Amiloride-sensitive sodium channels on the parietal human peritoneum: evidence by ussing-type chamber experiments.

The mesothelium is part of the peritoneal water and ion transport barrier essential for peritoneal dialysis (PD) treatment and has a central role in the pathogenesis of peritoneal fibrosis and ultrafiltration failure observed in many PD patients. We investigated the effect of amiloride on the transmesothelial electrical resistance (RTM) of isolated parietal human peritoneum. Intact sheets were obtained from seven patients (three men, four women; mean age, 64 +/- 8 years). Fourteen peritoneal planar sheets were transferred to the laboratory in oxygenated Krebs-Ringer bicarbonate solution at 4 degrees C within 30 minutes after removal and mounted in an Ussing-type chamber.

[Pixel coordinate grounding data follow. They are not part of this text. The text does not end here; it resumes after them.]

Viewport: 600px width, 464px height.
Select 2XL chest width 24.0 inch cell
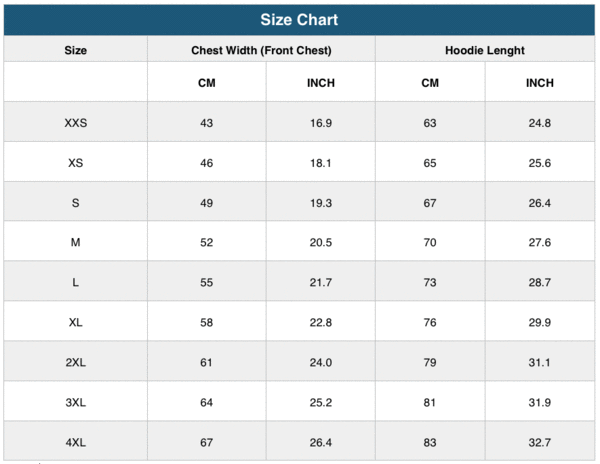[321, 362]
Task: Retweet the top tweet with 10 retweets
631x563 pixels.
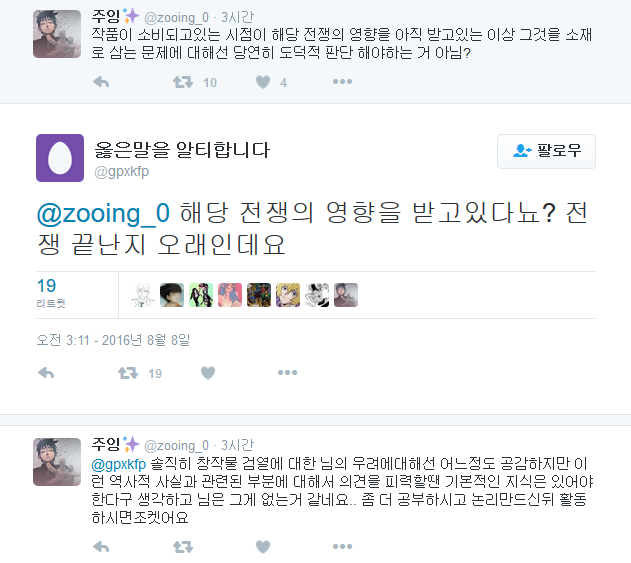Action: pos(183,82)
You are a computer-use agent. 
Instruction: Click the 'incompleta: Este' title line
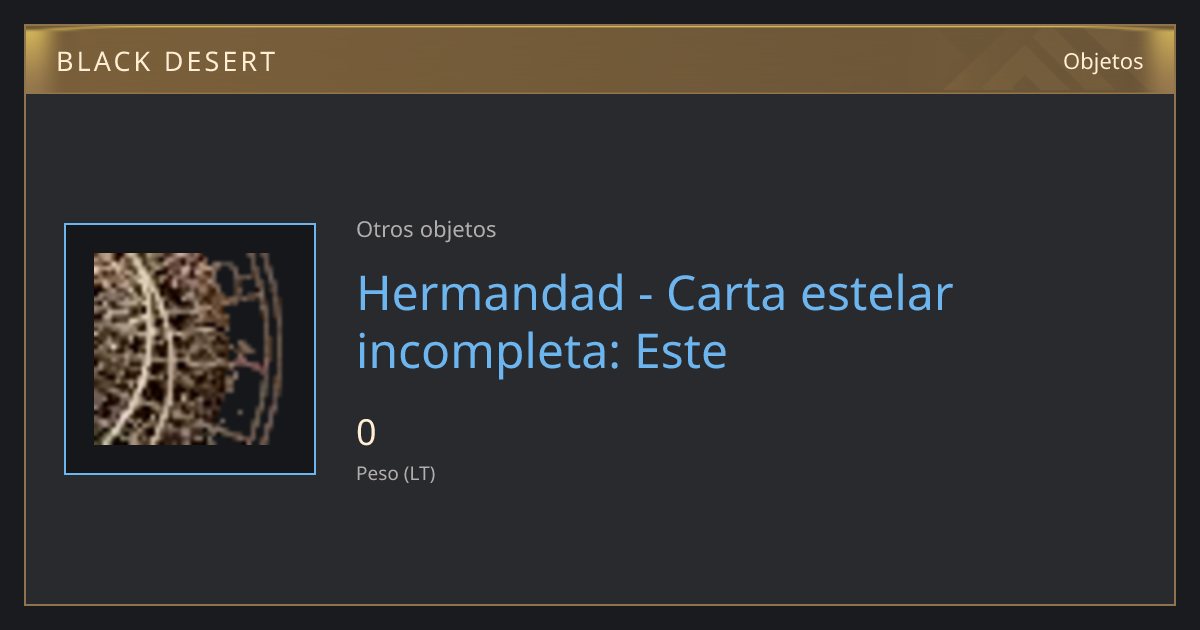point(541,352)
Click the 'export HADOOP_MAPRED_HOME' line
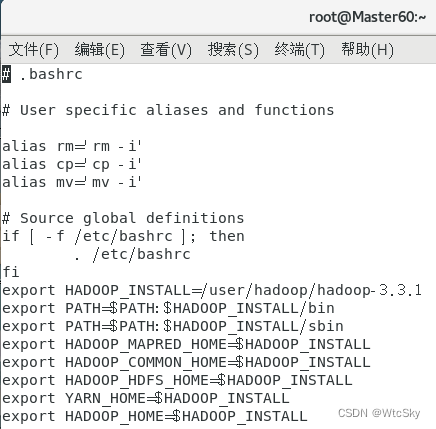Image resolution: width=436 pixels, height=429 pixels. pyautogui.click(x=186, y=344)
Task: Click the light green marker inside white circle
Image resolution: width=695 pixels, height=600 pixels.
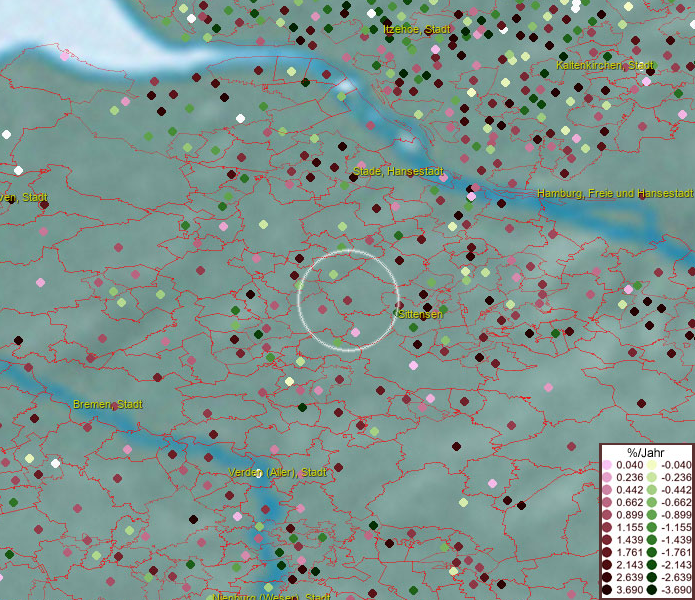Action: coord(333,275)
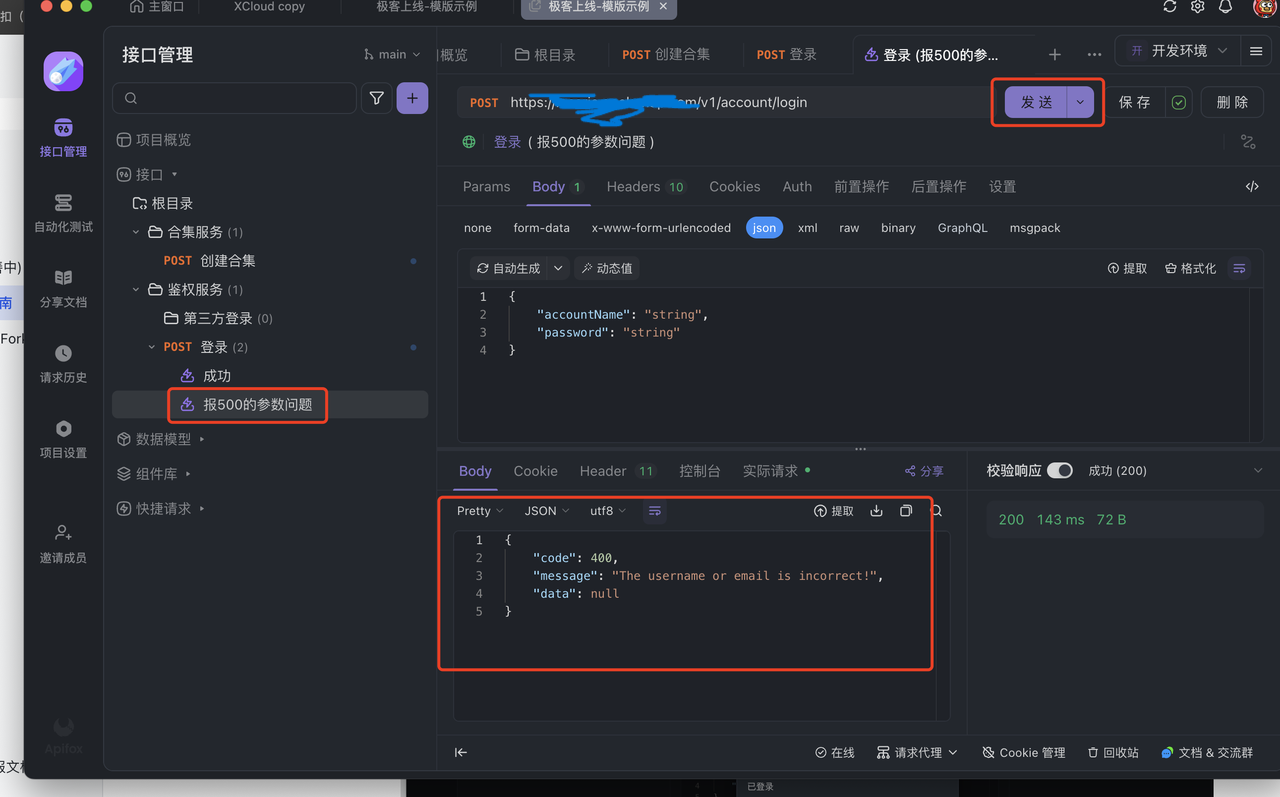Viewport: 1280px width, 797px height.
Task: Toggle the 校验响应 validation switch
Action: [1061, 470]
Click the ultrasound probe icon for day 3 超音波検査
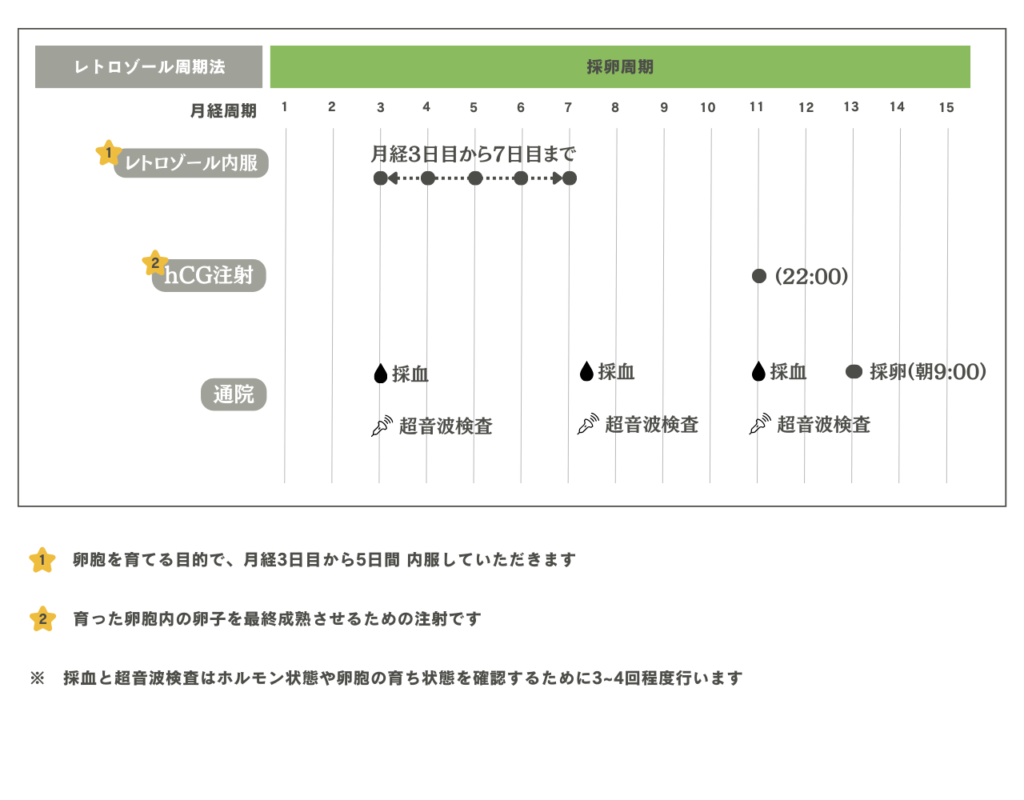The width and height of the screenshot is (1024, 800). point(381,424)
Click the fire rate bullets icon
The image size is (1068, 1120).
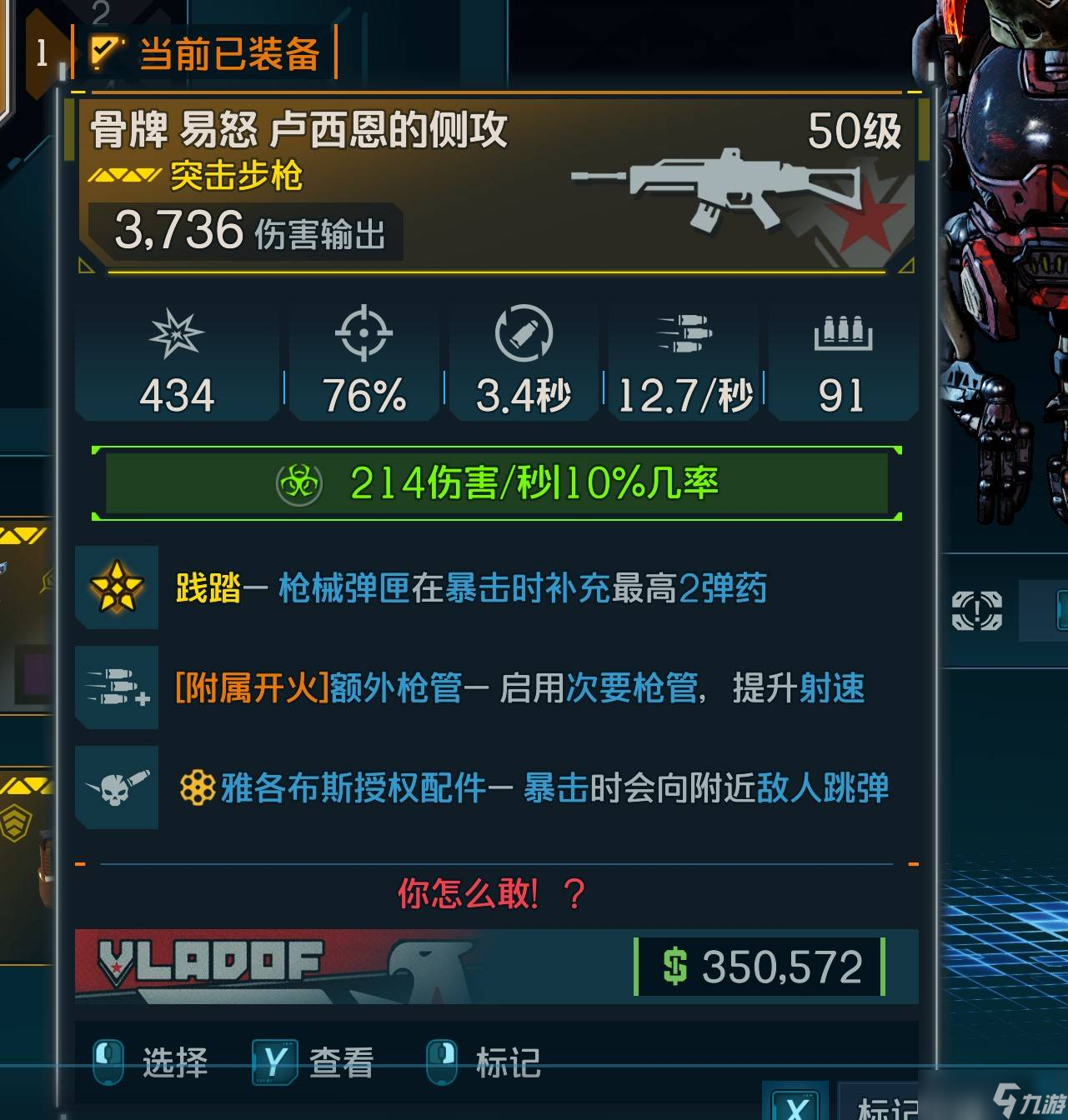coord(684,334)
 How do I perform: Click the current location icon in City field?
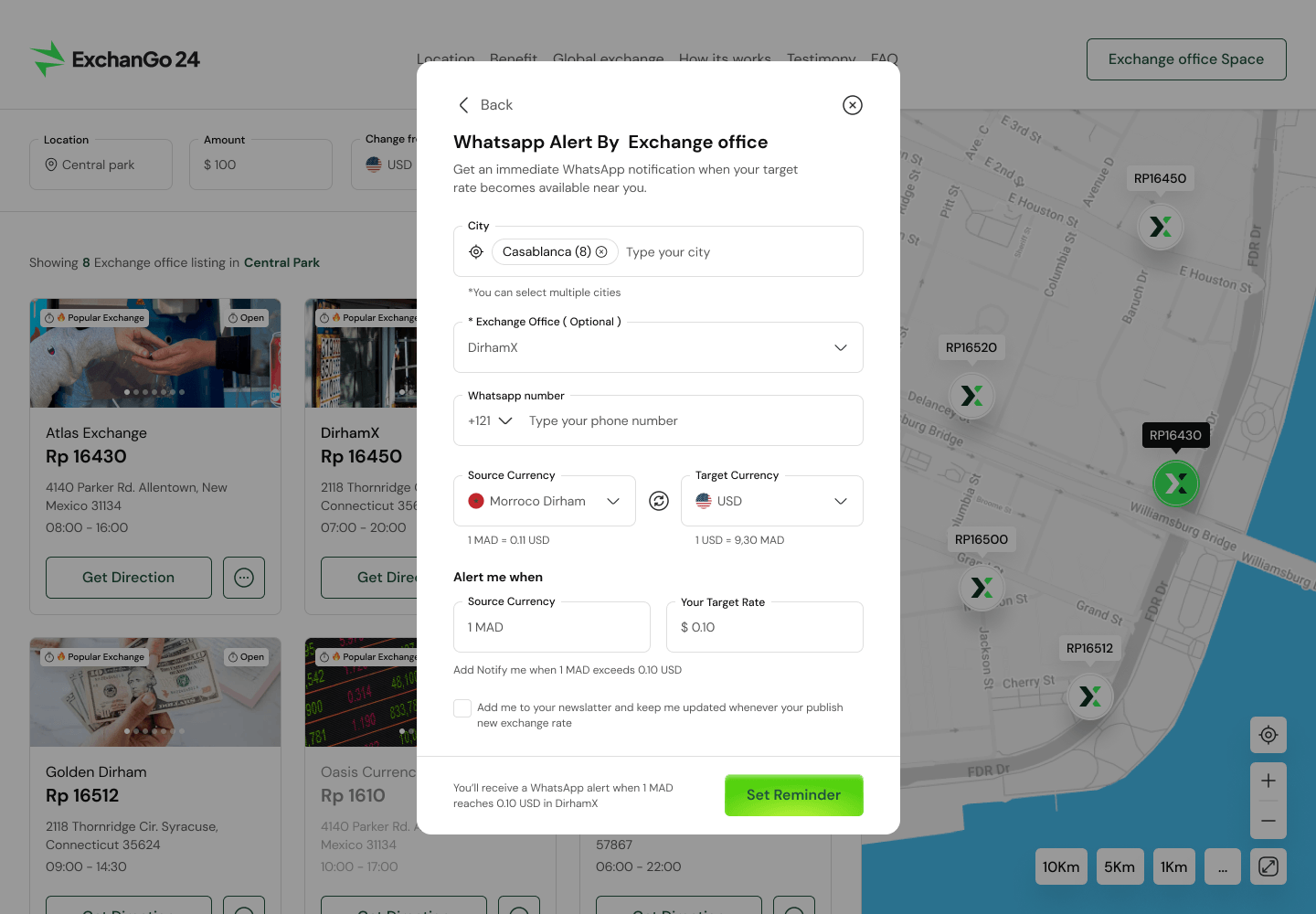(x=476, y=251)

Amiloride (10(-3) mol/L) added apically (n = 8) caused a rapid rise of the RTM to 24.15 +/- 0.76 [OMEGA]H cm2 and a subsequent value persistence (p < 0.05); added basolaterally (n = 6), it increased the RTM to 22.66 +/- 0.59 [OMEGA]H cm2 within 1 minute, which persisted throughout the experiment. RTM was measured before and serially for 30 minutes after addition of amiloride. Control RTM was 20.29 +/- 0.86 [OMEGA]H cm2. These results indicate a rapid inhibitory effect of amiloride on the ionic permeability of parietal human peritoneum. The increase in the RTM observed after addition of amiloride clearly indicates the existence of amiloride-sensitive sodium channels on the human parietal peritoneal membrane, which may play some role in the ultrafiltration process and sodium removal during PD.